▸ Your instructions:
Without altering anything, repeat each of the records.

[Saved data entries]

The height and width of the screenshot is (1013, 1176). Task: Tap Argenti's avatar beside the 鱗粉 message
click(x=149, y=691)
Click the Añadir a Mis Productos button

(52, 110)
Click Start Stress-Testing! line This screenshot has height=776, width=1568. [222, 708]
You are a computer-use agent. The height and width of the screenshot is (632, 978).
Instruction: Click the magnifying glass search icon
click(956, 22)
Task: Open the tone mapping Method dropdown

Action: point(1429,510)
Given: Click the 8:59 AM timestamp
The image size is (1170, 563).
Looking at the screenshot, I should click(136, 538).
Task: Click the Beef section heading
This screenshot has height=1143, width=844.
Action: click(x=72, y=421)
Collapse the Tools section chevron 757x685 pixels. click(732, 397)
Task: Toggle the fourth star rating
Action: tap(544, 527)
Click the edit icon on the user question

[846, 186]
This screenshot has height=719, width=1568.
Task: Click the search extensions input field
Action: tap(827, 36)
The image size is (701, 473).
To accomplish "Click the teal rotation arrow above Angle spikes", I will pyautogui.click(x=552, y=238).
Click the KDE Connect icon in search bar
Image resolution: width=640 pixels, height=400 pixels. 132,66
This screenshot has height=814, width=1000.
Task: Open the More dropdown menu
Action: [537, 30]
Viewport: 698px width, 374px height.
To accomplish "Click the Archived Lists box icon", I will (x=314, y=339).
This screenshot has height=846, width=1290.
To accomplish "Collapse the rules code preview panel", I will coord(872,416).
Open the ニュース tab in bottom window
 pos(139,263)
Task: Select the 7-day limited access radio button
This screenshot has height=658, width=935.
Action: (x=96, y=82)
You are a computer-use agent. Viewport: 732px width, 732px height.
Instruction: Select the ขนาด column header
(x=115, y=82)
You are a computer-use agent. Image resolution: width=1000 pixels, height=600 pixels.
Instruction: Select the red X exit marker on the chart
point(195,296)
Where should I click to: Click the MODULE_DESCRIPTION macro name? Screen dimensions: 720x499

▸ Response below:
The height and width of the screenshot is (1013, 1176). Task: Tap Argenti's avatar beside the 鱗粉 message
click(x=149, y=691)
Click the Añadir a Mis Productos button

(52, 110)
Click Start Stress-Testing! line This screenshot has height=776, width=1568. [222, 708]
You are a computer-use agent. The height and width of the screenshot is (632, 978).
Instruction: Click the magnifying glass search icon
click(956, 22)
Task: Open the tone mapping Method dropdown

Action: point(1429,510)
Given: Click the 8:59 AM timestamp
The image size is (1170, 563).
Looking at the screenshot, I should click(136, 538).
Task: Click the Beef section heading
This screenshot has height=1143, width=844.
Action: click(x=72, y=421)
Collapse the Tools section chevron 757x685 pixels. click(732, 397)
Task: Toggle the fourth star rating
Action: tap(544, 527)
Click the edit icon on the user question

[846, 186]
This screenshot has height=719, width=1568.
Task: Click the search extensions input field
Action: tap(827, 36)
The image size is (701, 473).
To accomplish "Click the teal rotation arrow above Angle spikes", I will pyautogui.click(x=552, y=238).
Click the KDE Connect icon in search bar
Image resolution: width=640 pixels, height=400 pixels. 132,66
This screenshot has height=814, width=1000.
Task: Open the More dropdown menu
Action: [537, 30]
Viewport: 698px width, 374px height.
To accomplish "Click the Archived Lists box icon", I will (x=314, y=339).
This screenshot has height=846, width=1290.
To accomplish "Collapse the rules code preview panel", I will coord(872,416).
Open the ニュース tab in bottom window
 pos(139,263)
Task: Select the 7-day limited access radio button
This screenshot has height=658, width=935.
Action: (x=96, y=82)
You are a computer-use agent. Viewport: 732px width, 732px height.
Instruction: Select the ขนาด column header
(x=115, y=82)
You are a computer-use agent. Image resolution: width=1000 pixels, height=600 pixels.
Instruction: Select the red X exit marker on the chart
point(195,296)
Where should I click to: Click the MODULE_DESCRIPTION macro name? Screen dimensions: 720x499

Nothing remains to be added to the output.